As to measuring 7" down; that doesn't work for me as I'm only 5'4" and proportionally short-waisted from rib to hip.
 

Lady Day

I'll Lock Up
Bartender
Messages
9,087
Location
Crummy town, USA
Thanks ladies.

I honestly never thought of that :eusa_doh: When it comes to buttons I always think they have to be functional, never merely decorative.

:D
LD
 

deadpandiva

Call Me a Cab
Messages
2,174
Location
Minneapolis
wpt30sff24243mccall9247.jpg

I was wondering if anyone has this pattern or one similar? I was reading the instructions and I don't understand how to do the back skirt pleat. It is different then the one in front and the instructions are not clear.
 

MarieAnne

Practically Family
Messages
555
Location
Ontario
deadpandiva said:
wpt30sff24243mccall9247.jpg

I was wondering if anyone has this pattern or one similar? I was reading the instructions and I don't understand how to do the back skirt pleat. It is different then the one in front and the instructions are not clear.

I'm working on a similar skirt with a back pleat. The pleat on my skirt is like a rectangular extension that's pressed to one side.I'm still working out the details myself.

And I learned something new today. I have a Singer Spartan; it has a drop in bobbin mechanism. Everything runs smoothly but the threat seems to get caught in the bobbin. I've had this machine several months now and I have tried everything to fix it. And today I learned that there is a special class of bobbin, class-66, which is specially designed for drop-in mechanisms :eusa_doh: I JUST got home from shopping so I haven't try sewing with it yet, but I did put the bobbin into the machine and the lip of the bobbin sits just below the assembly....it looks very promising. I wish I had known this months ago!
 

ShoreRoadLady

Practically Family
deadpandiva said:
wpt30sff24243mccall9247.jpg

I was wondering if anyone has this pattern or one similar? I was reading the instructions and I don't understand how to do the back skirt pleat. It is different then the one in front and the instructions are not clear.
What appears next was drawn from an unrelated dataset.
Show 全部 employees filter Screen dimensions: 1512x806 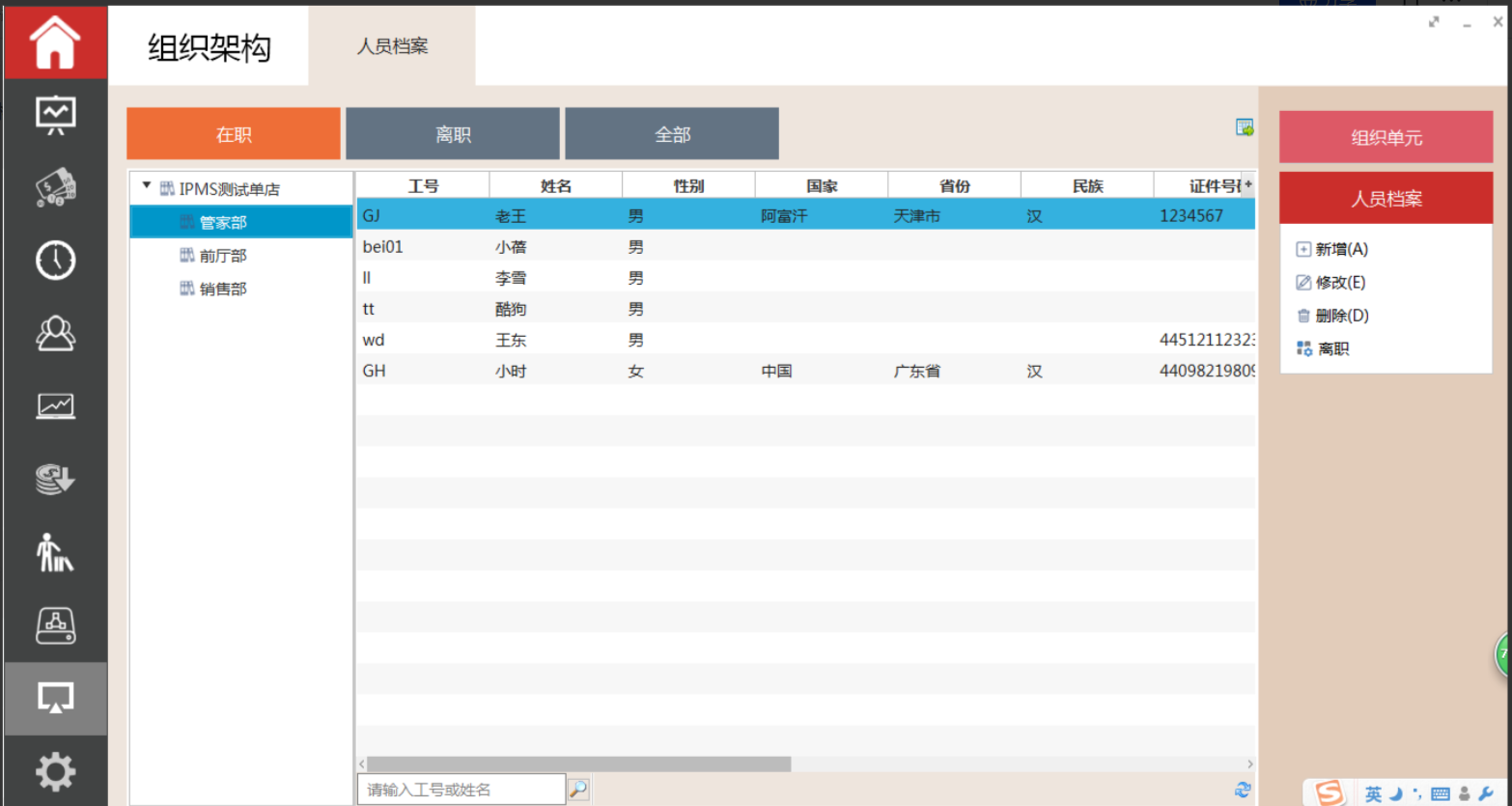click(x=672, y=134)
DeadpanDiva, could you scan/take a photo of the instructions? I just finished a '30s skirt with front pleats that were made like box pleats, but then pressed to the side. This could be something similar; it's a combination between an inverted box pleat and a knife pleat.

If you just have an extension on each skirt piece, and no underlay, then you've got a kick pleat on your hands.
 

Lady Day

I'll Lock Up
Bartender
Messages
9,087
Location
Crummy town, USA
DPD, the back pleat looks like the front pleat except their is top stitching. Is the pleat piece separately cut from the skirt, or is it just a fold over to meet in the middle?
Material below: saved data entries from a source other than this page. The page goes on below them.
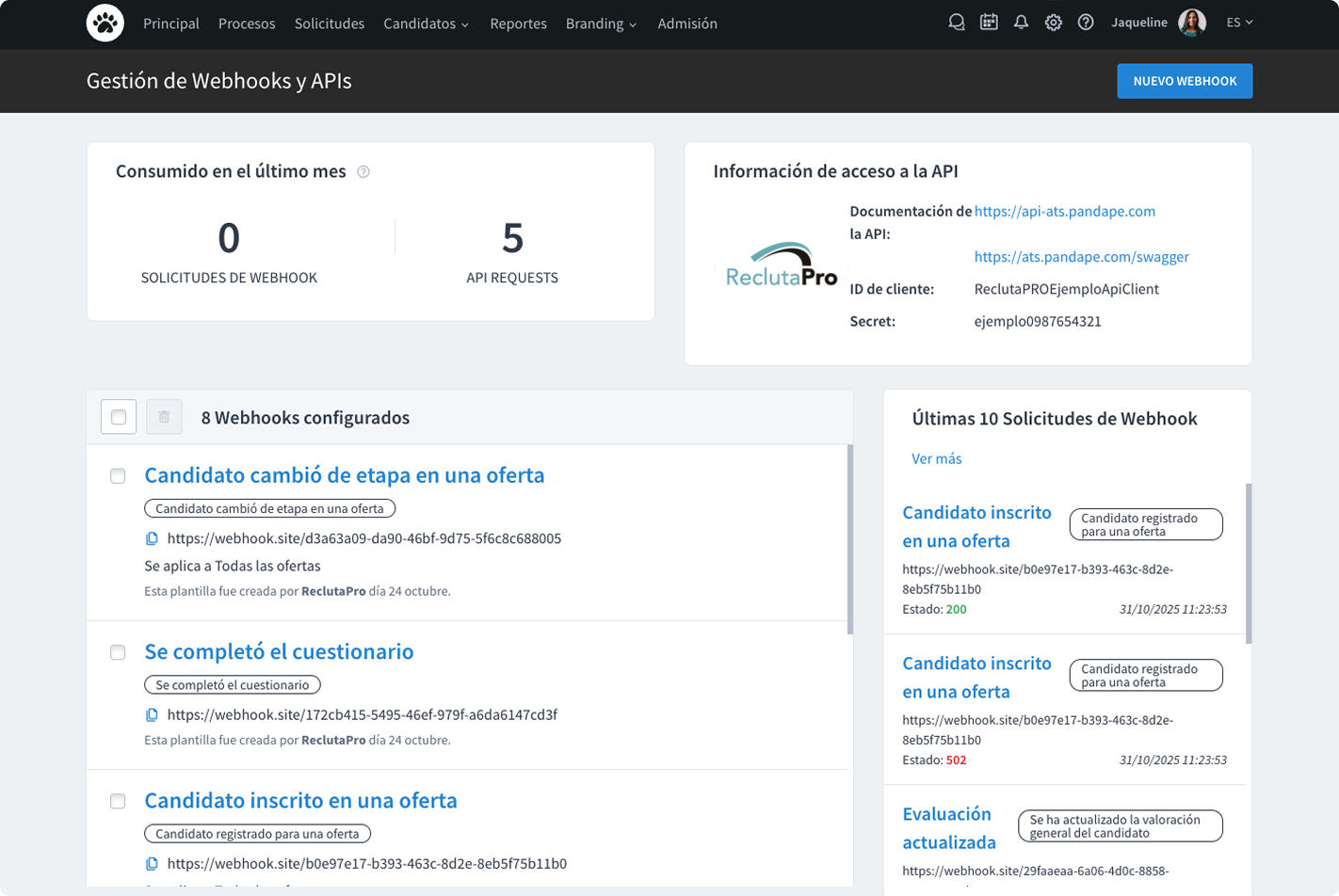Expand the Branding dropdown menu
Image resolution: width=1339 pixels, height=896 pixels.
[x=601, y=24]
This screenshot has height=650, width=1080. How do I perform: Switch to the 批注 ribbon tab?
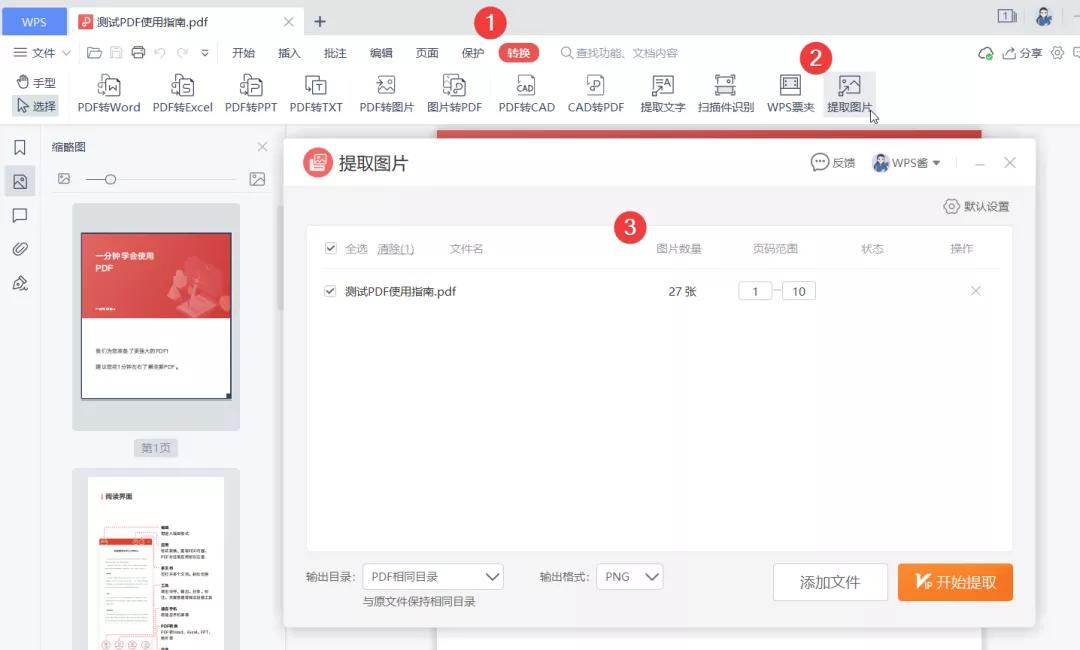(335, 53)
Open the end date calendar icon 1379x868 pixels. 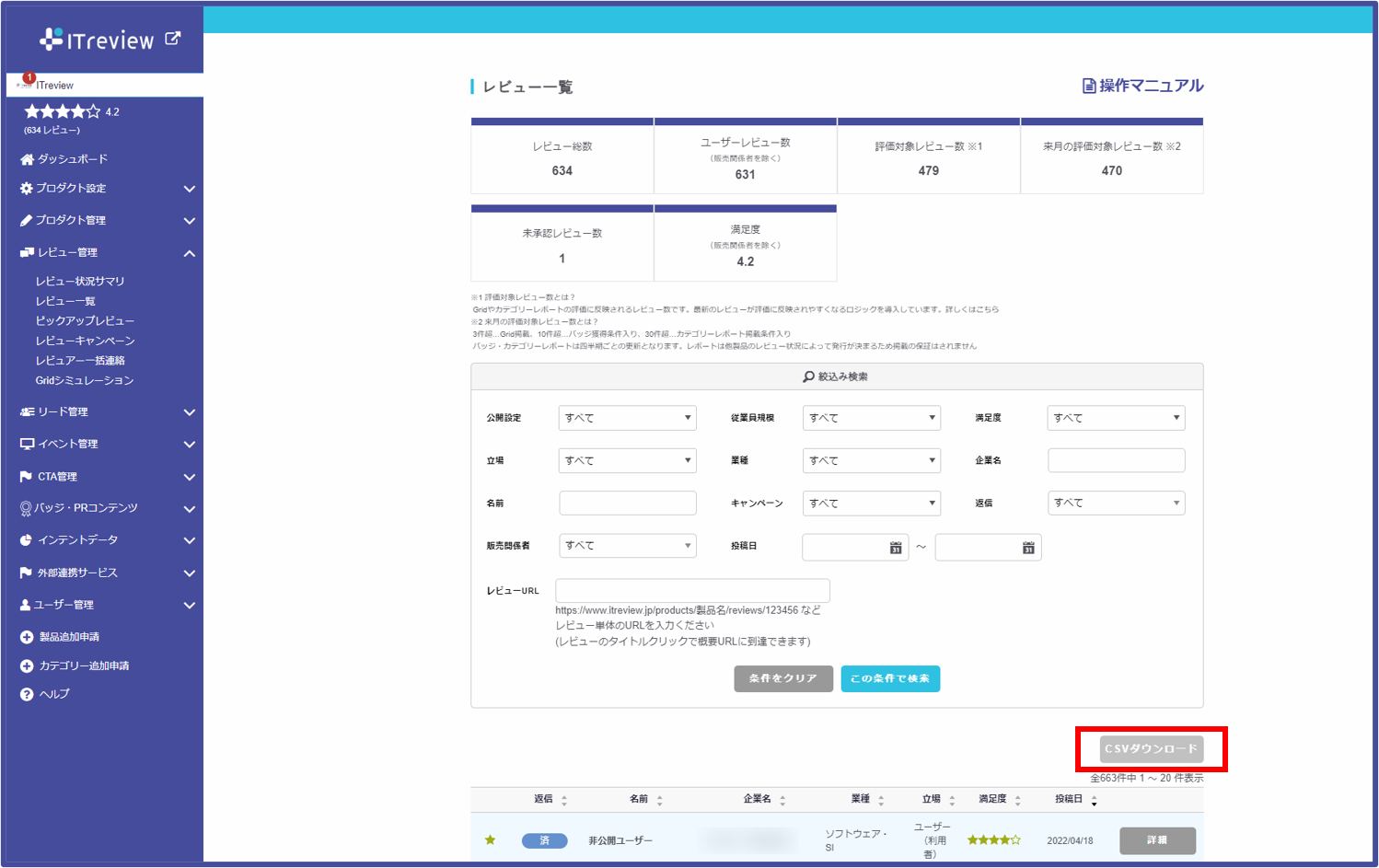1028,548
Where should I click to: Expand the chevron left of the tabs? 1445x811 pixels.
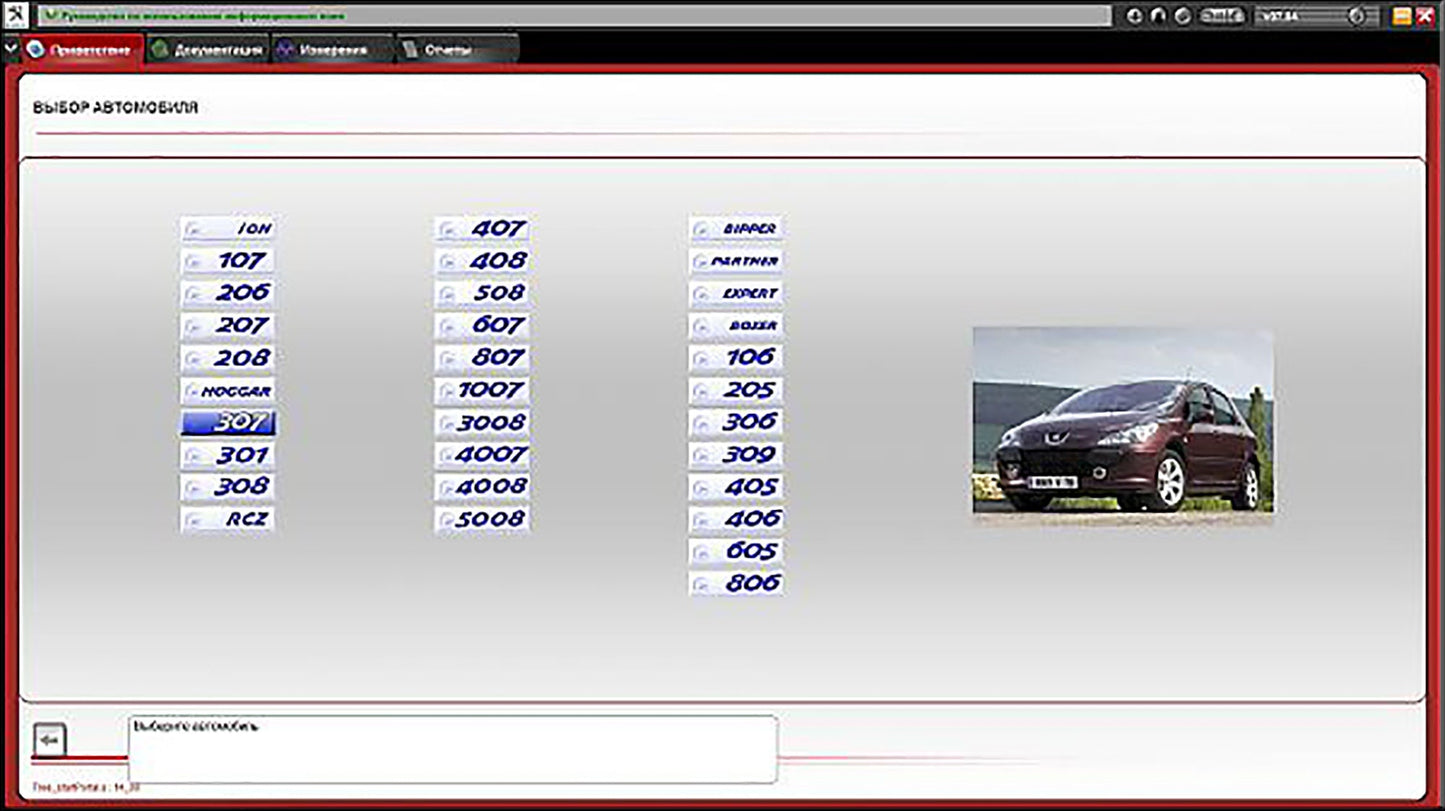pos(10,49)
Either way Id baste the entire pleat closed, sew on the piece (if needed), top stitch the pleat to the length you want, then take out the baste when you are ready to hem.

LD
 

VintageRed

Familiar Face
Messages
99
Location
NYC
Crazy question, but do you have to have a sewer's mannequin in order to make the outfits?

I was just thinking how excited I was and was reading the "show us what you made" thread and realized that almost everyone shows their pieces on the mannequin.

I don't have one, so I'm wondering now if I need to find one somewhere in order to make my wearables.

Thank you!

~D.
 

Sickofitcindy

One of the Regulars
Messages
113
Location
Brooklyn, NY
VintageRed said:
Crazy question, but do you have to have a sewer's mannequin in order to make the outfits?

I was just thinking how excited I was and was reading the "show us what you made" thread and realized that almost everyone shows their pieces on the mannequin.

I don't have one, so I'm wondering now if I need to find one somewhere in order to make my wearables.

Thank you!

~D.

No you don't have to have a mannequin but I find it a lot easier to hem and alter with one. Unless someone can help you, it's kind of a pain to alter clothes while wearing them. Check Freecycle, I"ve seen some up there from time to time.